>>

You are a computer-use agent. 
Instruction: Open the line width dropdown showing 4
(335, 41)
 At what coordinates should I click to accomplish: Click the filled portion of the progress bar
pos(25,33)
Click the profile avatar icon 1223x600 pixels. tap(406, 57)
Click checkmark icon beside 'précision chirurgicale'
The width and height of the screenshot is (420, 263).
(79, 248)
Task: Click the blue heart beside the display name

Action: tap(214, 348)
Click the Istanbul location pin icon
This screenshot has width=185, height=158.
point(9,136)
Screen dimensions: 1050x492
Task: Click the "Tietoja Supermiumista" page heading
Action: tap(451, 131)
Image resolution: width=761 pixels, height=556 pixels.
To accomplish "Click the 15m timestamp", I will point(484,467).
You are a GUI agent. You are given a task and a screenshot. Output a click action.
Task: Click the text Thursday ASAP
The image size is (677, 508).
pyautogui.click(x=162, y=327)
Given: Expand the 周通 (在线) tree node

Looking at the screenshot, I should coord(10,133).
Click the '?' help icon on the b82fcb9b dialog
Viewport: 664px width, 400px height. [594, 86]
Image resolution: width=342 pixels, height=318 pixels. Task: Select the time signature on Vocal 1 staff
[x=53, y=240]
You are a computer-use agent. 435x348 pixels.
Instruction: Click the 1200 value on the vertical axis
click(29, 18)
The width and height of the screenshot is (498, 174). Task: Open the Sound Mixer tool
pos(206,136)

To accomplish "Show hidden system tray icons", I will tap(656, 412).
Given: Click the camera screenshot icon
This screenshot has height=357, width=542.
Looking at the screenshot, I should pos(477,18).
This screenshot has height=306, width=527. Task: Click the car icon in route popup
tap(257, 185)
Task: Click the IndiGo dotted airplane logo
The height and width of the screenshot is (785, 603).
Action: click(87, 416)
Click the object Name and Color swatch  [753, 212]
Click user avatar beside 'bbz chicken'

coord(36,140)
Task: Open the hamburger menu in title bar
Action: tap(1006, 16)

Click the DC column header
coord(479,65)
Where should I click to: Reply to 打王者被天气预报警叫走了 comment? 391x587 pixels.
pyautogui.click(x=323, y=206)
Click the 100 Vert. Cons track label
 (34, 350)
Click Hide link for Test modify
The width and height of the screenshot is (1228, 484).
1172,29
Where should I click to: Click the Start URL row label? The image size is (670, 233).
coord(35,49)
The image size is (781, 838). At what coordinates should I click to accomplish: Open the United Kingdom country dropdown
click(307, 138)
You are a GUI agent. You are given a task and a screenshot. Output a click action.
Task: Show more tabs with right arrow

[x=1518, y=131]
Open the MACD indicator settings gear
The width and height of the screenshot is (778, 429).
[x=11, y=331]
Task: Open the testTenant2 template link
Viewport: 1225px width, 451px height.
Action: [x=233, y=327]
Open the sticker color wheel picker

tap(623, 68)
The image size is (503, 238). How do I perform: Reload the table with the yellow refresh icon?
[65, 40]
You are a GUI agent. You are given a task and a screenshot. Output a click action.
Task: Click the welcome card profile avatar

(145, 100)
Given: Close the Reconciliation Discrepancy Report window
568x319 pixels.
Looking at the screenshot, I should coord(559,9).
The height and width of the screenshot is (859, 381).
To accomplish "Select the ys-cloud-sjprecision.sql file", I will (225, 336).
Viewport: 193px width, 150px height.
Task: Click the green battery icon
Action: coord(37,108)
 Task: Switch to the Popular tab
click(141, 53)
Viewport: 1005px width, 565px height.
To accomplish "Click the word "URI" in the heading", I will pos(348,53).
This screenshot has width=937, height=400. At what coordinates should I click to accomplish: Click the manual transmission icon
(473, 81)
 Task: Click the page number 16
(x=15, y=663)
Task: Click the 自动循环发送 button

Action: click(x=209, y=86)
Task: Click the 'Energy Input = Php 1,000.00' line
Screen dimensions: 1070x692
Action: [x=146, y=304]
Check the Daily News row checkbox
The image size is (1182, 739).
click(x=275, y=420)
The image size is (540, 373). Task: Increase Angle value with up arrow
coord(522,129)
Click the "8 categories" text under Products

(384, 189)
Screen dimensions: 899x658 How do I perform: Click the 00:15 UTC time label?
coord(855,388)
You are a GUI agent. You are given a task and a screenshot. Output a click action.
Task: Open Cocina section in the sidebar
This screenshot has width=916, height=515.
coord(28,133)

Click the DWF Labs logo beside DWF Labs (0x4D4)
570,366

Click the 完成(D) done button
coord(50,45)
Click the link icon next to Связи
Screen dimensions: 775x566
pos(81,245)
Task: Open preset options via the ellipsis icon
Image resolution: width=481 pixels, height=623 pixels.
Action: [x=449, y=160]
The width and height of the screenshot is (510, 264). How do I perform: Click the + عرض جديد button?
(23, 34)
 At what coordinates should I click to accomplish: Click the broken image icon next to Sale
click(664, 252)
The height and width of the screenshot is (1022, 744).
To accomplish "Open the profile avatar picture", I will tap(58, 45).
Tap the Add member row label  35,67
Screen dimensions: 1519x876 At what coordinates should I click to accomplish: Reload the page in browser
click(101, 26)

<<

Task to complete: Transcribe the entire listing above exactly as written.

Result:
You are a computer-use agent. 
Instruction: Open the line width dropdown showing 4
(335, 41)
 At what coordinates should I click to accomplish: Click the filled portion of the progress bar
pos(25,33)
Click the profile avatar icon 1223x600 pixels. tap(406, 57)
Click checkmark icon beside 'précision chirurgicale'
The width and height of the screenshot is (420, 263).
(79, 248)
Task: Click the blue heart beside the display name

Action: tap(214, 348)
Click the Istanbul location pin icon
This screenshot has width=185, height=158.
point(9,136)
Screen dimensions: 1050x492
Task: Click the "Tietoja Supermiumista" page heading
Action: tap(451, 131)
Image resolution: width=761 pixels, height=556 pixels.
To accomplish "Click the 15m timestamp", I will point(484,467).
You are a GUI agent. You are given a task and a screenshot. Output a click action.
Task: Click the text Thursday ASAP
The image size is (677, 508).
pyautogui.click(x=162, y=327)
Given: Expand the 周通 (在线) tree node

Looking at the screenshot, I should coord(10,133).
Click the '?' help icon on the b82fcb9b dialog
Viewport: 664px width, 400px height. [594, 86]
Image resolution: width=342 pixels, height=318 pixels. Task: Select the time signature on Vocal 1 staff
[x=53, y=240]
You are a computer-use agent. 435x348 pixels.
Instruction: Click the 1200 value on the vertical axis
click(29, 18)
The width and height of the screenshot is (498, 174). Task: Open the Sound Mixer tool
pos(206,136)

To accomplish "Show hidden system tray icons", I will tap(656, 412).
Given: Click the camera screenshot icon
This screenshot has height=357, width=542.
Looking at the screenshot, I should pos(477,18).
This screenshot has height=306, width=527. Task: Click the car icon in route popup
tap(257, 185)
Task: Click the IndiGo dotted airplane logo
The height and width of the screenshot is (785, 603).
Action: click(87, 416)
Click the object Name and Color swatch  [753, 212]
Click user avatar beside 'bbz chicken'

coord(36,140)
Task: Open the hamburger menu in title bar
Action: tap(1006, 16)

Click the DC column header
coord(479,65)
Where should I click to: Reply to 打王者被天气预报警叫走了 comment? 391x587 pixels.
pyautogui.click(x=323, y=206)
Click the 100 Vert. Cons track label
 (34, 350)
Click Hide link for Test modify
The width and height of the screenshot is (1228, 484).
1172,29
Where should I click to: Click the Start URL row label? The image size is (670, 233).
coord(35,49)
The image size is (781, 838). At what coordinates should I click to accomplish: Open the United Kingdom country dropdown
click(307, 138)
You are a GUI agent. You are given a task and a screenshot. Output a click action.
Task: Show more tabs with right arrow

[x=1518, y=131]
Open the MACD indicator settings gear
The width and height of the screenshot is (778, 429).
[x=11, y=331]
Task: Open the testTenant2 template link
Viewport: 1225px width, 451px height.
Action: [x=233, y=327]
Open the sticker color wheel picker

tap(623, 68)
The image size is (503, 238). How do I perform: Reload the table with the yellow refresh icon?
[65, 40]
You are a GUI agent. You are given a task and a screenshot. Output a click action.
Task: Click the welcome card profile avatar

(145, 100)
Given: Close the Reconciliation Discrepancy Report window
568x319 pixels.
Looking at the screenshot, I should coord(559,9).
The height and width of the screenshot is (859, 381).
To accomplish "Select the ys-cloud-sjprecision.sql file", I will (225, 336).
Viewport: 193px width, 150px height.
Task: Click the green battery icon
Action: coord(37,108)
 Task: Switch to the Popular tab
click(141, 53)
Viewport: 1005px width, 565px height.
To accomplish "Click the word "URI" in the heading", I will pos(348,53).
This screenshot has width=937, height=400. At what coordinates should I click to accomplish: Click the manual transmission icon
(473, 81)
 Task: Click the page number 16
(x=15, y=663)
Task: Click the 自动循环发送 button

Action: click(x=209, y=86)
Task: Click the 'Energy Input = Php 1,000.00' line
Screen dimensions: 1070x692
Action: [x=146, y=304]
Check the Daily News row checkbox
The image size is (1182, 739).
click(x=275, y=420)
The image size is (540, 373). Task: Increase Angle value with up arrow
coord(522,129)
Click the "8 categories" text under Products

(384, 189)
Screen dimensions: 899x658 How do I perform: Click the 00:15 UTC time label?
coord(855,388)
You are a GUI agent. You are given a task and a screenshot. Output a click action.
Task: Open Cocina section in the sidebar
This screenshot has width=916, height=515.
coord(28,133)

Click the DWF Labs logo beside DWF Labs (0x4D4)
570,366

Click the 完成(D) done button
coord(50,45)
Click the link icon next to Связи
Screen dimensions: 775x566
pos(81,245)
Task: Open preset options via the ellipsis icon
Image resolution: width=481 pixels, height=623 pixels.
Action: [x=449, y=160]
The width and height of the screenshot is (510, 264). How do I perform: Click the + عرض جديد button?
(23, 34)
 At what coordinates should I click to accomplish: Click the broken image icon next to Sale
click(664, 252)
The height and width of the screenshot is (1022, 744).
To accomplish "Open the profile avatar picture", I will tap(58, 45).
Tap the Add member row label  35,67
Screen dimensions: 1519x876 At what coordinates should I click to accomplish: Reload the page in browser
click(101, 26)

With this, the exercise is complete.